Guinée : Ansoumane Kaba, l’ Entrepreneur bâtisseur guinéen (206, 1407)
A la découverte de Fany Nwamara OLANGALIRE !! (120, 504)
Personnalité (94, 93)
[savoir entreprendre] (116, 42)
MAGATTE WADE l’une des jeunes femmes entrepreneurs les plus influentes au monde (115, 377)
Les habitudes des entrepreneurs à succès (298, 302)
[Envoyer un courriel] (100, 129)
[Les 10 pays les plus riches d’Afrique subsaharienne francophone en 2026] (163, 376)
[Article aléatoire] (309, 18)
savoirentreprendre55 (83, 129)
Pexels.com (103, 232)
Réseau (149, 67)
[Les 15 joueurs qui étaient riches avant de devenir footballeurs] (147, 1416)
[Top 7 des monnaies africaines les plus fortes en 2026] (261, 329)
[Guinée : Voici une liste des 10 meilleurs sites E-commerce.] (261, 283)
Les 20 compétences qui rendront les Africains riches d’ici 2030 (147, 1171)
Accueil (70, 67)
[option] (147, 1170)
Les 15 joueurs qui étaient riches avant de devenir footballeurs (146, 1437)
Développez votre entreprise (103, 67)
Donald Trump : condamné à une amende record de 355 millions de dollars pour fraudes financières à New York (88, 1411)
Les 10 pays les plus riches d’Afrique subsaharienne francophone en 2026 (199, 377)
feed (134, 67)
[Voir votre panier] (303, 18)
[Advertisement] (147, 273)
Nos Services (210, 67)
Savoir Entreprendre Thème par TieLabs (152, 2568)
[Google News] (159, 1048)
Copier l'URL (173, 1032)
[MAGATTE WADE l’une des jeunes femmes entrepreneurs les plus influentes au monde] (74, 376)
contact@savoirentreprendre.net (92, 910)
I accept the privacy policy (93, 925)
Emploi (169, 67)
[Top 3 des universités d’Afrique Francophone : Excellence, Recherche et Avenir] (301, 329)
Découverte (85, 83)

☆ ☆ ☆

## TASK PROMPT
Restate all of the material above exactly as written.

## RESPONSE
Guinée : Ansoumane Kaba, l’ Entrepreneur bâtisseur guinéen (206, 1407)
A la découverte de Fany Nwamara OLANGALIRE !! (120, 504)
Personnalité (94, 93)
[savoir entreprendre] (116, 42)
MAGATTE WADE l’une des jeunes femmes entrepreneurs les plus influentes au monde (115, 377)
Les habitudes des entrepreneurs à succès (298, 302)
[Envoyer un courriel] (100, 129)
[Les 10 pays les plus riches d’Afrique subsaharienne francophone en 2026] (163, 376)
[Article aléatoire] (309, 18)
savoirentreprendre55 (83, 129)
Pexels.com (103, 232)
Réseau (149, 67)
[Les 15 joueurs qui étaient riches avant de devenir footballeurs] (147, 1416)
[Top 7 des monnaies africaines les plus fortes en 2026] (261, 329)
[Guinée : Voici une liste des 10 meilleurs sites E-commerce.] (261, 283)
Les 20 compétences qui rendront les Africains riches d’ici 2030 (147, 1171)
Accueil (70, 67)
[option] (147, 1170)
Les 15 joueurs qui étaient riches avant de devenir footballeurs (146, 1437)
Développez votre entreprise (103, 67)
Donald Trump : condamné à une amende record de 355 millions de dollars pour fraudes financières à New York (88, 1411)
Les 10 pays les plus riches d’Afrique subsaharienne francophone en 2026 (199, 377)
feed (134, 67)
[Voir votre panier] (303, 18)
[Advertisement] (147, 273)
Nos Services (210, 67)
Savoir Entreprendre Thème par TieLabs (152, 2568)
[Google News] (159, 1048)
Copier l'URL (173, 1032)
[MAGATTE WADE l’une des jeunes femmes entrepreneurs les plus influentes au monde] (74, 376)
contact@savoirentreprendre.net (92, 910)
I accept the privacy policy (93, 925)
Emploi (169, 67)
[Top 3 des universités d’Afrique Francophone : Excellence, Recherche et Avenir] (301, 329)
Découverte (85, 83)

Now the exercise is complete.